[Task statement]
Taking the line with "Adjust the zoom slider handle" as the first and the last line of the entries as the final one, copy that span exactly.

(Collected data)
_ _ _ _

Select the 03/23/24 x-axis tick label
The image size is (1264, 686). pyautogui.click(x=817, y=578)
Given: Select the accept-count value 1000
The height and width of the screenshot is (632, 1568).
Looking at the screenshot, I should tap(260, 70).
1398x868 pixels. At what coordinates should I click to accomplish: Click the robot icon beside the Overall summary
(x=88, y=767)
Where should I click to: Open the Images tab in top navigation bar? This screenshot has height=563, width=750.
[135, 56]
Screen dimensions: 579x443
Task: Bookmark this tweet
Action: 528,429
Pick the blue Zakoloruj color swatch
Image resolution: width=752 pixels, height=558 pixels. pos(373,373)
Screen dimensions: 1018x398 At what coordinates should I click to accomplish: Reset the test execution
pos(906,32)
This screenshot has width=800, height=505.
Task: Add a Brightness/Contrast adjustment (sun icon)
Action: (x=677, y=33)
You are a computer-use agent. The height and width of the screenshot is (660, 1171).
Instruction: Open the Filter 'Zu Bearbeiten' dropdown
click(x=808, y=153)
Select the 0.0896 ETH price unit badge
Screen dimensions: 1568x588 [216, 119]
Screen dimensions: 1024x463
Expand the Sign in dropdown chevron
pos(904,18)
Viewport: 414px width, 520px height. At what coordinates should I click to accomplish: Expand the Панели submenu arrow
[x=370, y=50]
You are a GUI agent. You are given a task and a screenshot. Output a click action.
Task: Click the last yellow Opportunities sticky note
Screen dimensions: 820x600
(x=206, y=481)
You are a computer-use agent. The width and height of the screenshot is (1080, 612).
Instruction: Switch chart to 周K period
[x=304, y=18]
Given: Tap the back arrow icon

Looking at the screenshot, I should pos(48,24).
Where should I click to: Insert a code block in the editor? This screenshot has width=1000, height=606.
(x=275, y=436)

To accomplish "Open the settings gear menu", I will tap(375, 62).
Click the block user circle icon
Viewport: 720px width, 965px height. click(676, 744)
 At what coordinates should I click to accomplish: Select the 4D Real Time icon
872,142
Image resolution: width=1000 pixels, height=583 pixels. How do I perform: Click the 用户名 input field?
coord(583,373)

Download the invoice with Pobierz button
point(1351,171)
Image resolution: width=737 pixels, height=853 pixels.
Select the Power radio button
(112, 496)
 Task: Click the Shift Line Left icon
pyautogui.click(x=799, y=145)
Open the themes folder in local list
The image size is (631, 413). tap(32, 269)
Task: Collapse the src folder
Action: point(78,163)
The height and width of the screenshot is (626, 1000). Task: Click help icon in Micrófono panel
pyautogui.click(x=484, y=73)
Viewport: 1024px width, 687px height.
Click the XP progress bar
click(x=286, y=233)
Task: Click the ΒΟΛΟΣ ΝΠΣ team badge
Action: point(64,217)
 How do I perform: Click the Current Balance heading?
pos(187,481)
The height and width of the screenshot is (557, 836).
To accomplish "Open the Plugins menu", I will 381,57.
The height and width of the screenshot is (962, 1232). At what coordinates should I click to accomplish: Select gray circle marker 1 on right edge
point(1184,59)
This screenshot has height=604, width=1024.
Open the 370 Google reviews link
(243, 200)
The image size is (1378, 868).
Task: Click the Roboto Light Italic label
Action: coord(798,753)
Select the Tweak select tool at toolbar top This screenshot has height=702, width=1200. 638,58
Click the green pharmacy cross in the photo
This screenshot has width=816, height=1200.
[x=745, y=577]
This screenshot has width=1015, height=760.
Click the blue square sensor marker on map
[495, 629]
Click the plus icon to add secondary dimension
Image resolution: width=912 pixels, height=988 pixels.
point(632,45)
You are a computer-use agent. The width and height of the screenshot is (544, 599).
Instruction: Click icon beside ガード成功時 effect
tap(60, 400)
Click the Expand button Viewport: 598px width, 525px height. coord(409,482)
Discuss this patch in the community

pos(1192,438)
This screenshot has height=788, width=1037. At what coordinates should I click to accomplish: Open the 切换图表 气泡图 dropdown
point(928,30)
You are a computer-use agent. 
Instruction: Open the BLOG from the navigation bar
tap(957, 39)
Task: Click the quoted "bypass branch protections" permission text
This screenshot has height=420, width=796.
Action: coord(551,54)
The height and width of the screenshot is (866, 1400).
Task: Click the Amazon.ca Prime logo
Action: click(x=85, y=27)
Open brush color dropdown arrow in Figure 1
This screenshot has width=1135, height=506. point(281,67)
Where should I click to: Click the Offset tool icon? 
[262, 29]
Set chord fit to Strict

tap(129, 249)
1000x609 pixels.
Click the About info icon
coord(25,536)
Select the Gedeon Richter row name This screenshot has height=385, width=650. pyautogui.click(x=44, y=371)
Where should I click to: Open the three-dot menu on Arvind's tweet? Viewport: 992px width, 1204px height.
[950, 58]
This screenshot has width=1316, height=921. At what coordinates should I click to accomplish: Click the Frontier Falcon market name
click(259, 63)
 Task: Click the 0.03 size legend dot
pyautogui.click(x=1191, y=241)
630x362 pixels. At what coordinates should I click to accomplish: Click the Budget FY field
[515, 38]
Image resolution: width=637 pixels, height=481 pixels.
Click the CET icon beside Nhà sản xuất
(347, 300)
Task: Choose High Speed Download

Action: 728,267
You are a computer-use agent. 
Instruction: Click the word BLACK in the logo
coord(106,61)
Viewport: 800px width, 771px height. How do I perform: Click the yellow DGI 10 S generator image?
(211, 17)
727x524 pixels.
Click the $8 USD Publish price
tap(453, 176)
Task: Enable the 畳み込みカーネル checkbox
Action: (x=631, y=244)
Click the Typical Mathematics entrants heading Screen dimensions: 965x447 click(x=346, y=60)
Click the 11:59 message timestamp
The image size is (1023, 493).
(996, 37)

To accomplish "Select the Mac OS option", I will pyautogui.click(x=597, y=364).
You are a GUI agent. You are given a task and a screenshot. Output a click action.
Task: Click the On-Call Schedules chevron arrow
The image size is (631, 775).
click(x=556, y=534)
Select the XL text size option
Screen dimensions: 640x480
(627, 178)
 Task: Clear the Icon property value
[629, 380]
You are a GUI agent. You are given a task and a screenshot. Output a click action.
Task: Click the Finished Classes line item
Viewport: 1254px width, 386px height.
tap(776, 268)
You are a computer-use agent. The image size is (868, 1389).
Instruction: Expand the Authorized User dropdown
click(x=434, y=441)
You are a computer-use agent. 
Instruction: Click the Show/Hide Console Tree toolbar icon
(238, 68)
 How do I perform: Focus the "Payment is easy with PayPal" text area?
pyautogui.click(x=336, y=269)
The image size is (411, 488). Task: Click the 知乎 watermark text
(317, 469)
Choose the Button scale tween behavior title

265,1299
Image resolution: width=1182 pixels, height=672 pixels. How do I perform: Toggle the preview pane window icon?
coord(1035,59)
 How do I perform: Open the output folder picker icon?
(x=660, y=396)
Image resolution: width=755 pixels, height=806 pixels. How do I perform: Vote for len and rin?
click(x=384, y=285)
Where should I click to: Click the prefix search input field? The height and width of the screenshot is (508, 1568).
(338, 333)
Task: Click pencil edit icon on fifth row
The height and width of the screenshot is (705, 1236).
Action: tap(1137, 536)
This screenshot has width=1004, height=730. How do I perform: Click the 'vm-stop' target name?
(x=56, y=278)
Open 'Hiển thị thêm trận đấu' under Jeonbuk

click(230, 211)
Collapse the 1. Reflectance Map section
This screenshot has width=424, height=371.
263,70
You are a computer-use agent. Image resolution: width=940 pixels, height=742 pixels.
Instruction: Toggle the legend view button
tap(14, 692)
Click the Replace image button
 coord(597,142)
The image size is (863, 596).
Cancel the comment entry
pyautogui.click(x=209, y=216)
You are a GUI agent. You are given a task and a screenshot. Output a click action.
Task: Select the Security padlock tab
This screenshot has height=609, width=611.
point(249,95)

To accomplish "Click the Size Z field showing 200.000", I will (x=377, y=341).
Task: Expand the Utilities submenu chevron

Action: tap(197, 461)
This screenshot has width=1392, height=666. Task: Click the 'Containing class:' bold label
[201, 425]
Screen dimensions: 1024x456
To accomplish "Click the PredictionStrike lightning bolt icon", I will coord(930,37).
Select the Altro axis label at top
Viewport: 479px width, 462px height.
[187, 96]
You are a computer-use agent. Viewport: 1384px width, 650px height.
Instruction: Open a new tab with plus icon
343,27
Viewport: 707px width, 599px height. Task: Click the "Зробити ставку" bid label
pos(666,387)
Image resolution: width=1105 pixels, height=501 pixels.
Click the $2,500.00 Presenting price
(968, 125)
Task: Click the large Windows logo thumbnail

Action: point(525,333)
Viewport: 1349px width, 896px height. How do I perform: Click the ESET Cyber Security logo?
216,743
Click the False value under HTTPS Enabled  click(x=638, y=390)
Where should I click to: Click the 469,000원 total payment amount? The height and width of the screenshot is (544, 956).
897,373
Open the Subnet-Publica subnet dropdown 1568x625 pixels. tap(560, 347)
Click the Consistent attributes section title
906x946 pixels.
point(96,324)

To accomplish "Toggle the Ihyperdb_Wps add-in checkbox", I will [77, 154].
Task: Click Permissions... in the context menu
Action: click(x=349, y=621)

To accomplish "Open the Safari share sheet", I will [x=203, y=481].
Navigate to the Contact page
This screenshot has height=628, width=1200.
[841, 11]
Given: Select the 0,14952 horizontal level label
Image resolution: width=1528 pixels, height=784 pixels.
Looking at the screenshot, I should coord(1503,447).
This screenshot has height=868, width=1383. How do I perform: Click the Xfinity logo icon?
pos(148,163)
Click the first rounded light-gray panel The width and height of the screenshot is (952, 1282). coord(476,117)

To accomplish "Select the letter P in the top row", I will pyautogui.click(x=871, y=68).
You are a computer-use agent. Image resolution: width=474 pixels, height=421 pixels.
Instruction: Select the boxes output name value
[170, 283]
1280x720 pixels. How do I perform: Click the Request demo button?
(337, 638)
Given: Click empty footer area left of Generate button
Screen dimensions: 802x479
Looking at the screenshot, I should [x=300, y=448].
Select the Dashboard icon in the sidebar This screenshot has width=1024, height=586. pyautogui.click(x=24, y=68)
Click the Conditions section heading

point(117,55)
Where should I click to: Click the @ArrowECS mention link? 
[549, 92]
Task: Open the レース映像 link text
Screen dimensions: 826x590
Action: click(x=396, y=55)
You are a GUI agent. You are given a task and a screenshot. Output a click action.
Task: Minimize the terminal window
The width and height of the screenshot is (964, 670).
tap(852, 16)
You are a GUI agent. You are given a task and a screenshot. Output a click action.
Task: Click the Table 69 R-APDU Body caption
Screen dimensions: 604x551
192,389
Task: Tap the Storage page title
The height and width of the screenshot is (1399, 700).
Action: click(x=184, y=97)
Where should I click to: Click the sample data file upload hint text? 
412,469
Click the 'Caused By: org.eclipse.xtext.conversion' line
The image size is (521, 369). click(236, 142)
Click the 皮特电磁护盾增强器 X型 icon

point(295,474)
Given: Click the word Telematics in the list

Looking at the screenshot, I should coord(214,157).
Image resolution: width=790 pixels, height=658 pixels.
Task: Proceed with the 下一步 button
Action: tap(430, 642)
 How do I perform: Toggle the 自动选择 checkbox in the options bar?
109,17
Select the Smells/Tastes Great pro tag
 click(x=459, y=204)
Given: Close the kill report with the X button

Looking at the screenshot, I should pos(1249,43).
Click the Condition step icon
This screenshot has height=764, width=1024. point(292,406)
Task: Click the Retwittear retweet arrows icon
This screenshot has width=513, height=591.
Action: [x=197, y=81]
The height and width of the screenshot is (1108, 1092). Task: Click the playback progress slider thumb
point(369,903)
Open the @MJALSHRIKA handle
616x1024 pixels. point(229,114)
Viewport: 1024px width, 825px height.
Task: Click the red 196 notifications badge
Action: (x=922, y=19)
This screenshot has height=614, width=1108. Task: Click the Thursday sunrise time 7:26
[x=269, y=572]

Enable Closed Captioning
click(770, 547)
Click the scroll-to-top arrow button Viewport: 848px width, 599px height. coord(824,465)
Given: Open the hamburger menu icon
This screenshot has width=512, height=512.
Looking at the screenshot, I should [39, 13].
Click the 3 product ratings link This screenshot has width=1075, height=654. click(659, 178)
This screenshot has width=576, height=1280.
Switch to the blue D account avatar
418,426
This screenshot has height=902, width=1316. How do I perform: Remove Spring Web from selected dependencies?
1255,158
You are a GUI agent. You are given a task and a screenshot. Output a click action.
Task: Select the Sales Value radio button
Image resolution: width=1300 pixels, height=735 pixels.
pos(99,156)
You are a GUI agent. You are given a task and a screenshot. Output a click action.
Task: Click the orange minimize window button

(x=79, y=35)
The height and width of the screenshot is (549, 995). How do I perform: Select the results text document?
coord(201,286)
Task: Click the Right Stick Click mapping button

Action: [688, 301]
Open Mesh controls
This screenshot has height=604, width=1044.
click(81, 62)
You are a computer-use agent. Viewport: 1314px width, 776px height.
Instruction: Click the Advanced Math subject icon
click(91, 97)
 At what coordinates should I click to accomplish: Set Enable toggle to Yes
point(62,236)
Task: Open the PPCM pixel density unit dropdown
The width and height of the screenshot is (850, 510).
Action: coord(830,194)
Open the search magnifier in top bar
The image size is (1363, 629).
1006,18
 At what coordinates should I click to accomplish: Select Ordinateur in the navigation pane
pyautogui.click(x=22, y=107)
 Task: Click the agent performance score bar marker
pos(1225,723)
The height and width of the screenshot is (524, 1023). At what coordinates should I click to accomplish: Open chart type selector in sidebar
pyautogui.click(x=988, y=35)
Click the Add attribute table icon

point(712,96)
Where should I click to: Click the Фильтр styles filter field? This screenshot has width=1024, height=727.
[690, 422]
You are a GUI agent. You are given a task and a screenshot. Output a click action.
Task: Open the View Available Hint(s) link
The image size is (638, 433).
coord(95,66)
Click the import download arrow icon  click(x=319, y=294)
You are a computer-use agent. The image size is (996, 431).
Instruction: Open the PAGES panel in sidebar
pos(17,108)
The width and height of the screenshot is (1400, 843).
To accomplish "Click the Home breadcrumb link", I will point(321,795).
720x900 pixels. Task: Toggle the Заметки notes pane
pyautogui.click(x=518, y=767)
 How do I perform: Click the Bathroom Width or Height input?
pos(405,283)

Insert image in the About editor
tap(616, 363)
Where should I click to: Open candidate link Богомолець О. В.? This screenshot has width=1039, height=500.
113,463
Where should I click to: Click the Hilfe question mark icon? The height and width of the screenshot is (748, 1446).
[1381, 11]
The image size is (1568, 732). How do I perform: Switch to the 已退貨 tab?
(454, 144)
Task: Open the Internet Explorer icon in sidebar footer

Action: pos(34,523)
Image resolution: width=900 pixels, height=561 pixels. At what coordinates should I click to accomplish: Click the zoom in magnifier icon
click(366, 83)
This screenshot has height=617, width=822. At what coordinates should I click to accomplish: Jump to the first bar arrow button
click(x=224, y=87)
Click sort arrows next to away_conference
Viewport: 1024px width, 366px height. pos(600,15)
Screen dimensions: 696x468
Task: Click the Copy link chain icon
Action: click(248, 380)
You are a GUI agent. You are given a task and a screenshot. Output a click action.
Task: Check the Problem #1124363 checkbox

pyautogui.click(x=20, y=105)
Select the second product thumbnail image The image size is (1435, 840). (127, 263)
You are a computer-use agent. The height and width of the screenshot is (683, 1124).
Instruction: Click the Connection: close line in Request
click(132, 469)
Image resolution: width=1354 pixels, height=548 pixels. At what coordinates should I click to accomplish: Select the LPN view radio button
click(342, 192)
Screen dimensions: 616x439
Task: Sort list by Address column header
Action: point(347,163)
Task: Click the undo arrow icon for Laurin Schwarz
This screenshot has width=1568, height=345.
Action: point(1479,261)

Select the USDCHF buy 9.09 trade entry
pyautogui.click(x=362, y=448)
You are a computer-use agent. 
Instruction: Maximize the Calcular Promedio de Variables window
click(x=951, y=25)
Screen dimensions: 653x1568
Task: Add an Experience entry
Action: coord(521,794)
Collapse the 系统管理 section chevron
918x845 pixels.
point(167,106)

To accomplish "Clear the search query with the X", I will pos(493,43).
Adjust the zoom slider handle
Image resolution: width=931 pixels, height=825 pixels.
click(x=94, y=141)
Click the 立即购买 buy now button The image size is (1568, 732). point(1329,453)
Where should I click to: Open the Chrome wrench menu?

_ _ _ _

[Exercise output]
Adjust the zoom slider handle
Image resolution: width=931 pixels, height=825 pixels.
click(x=94, y=141)
Click the 立即购买 buy now button The image size is (1568, 732). point(1329,453)
Where should I click to: Open the Chrome wrench menu?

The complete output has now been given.